Tak Miliki Rumah Tinggal, Guru Sekolah Kampung Terpencil di Siak Pilih Pindah

Tak-Miliki-Rumah-Tinggal-Guru-Sekolah-Kampung-Terpencil-di-Siak-Pilih-Pindah.jpg
Murid SDN 24 Tanjung Pal, bersama Kepala SDN 24 Tanjung Pal Ponijah dan Bupati Siak Afni Z saat penyerahan seragam sekolah gratis. (Hendra Dedafta/Riau Online)

RIAU ONLINE, SIAK - Keterbatasan fasilitas rumah tempat tinggal untuk guru di SDN 24 Tanjung Pal, Dusun Mungkal, Kelurahan Penyengat, Sungai Apit, Siak, membuat sejumlah guru PPPK yang ditugaskan di sekolah tersebut memilih pindah.

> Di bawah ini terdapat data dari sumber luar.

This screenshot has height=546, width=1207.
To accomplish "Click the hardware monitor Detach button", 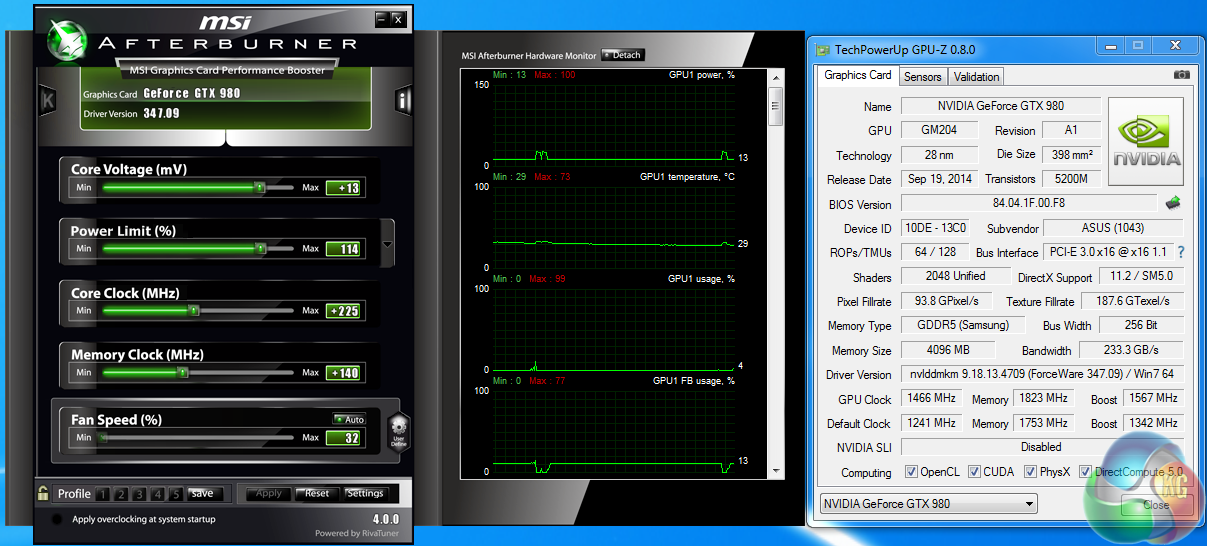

Kepala SDN 24 Tanjung Pal, Ponijah, S.Pd, mengatakan banyak guru PPPK tidak betah bertugas di sekolah ini. Selain belum tersedia rumah untuk tempat tinggal guru, wilayah masih tergolong sepi dan listrik menggunakan genset engkol. 

“Banyak guru datang kemudian mengajukan pindah. Kalau harus pulang pergi enggak mungkin, karena hanya ada jalur air itupun jauh,” ujar Ponijah.

Ia menjelaskan, rumah yang tersedia saat ini hanya satu unit rumah panggung berbahan papan milik penjaga sekolah. Rumah itu bahkan harus ditempati bersama tiga guru beserta keluarganya.

“Kita ingin memberikan yang terbaik untuk murid-murid, namun keterbatasan fasilitas membuat banyak guru tidak betah. Datang, lalu pindah lagi,” katanya.

Menurut Ponijah, keberadaan rumah singgah atau rumah dinas guru sangat dibutuhkan, mengingat kondisi lingkungan masih cukup ekstrem. Pada malam hari, binatang buas seperti harimau Sumatera kerap keluar hingga mendekati area pemukiman dan sekolah.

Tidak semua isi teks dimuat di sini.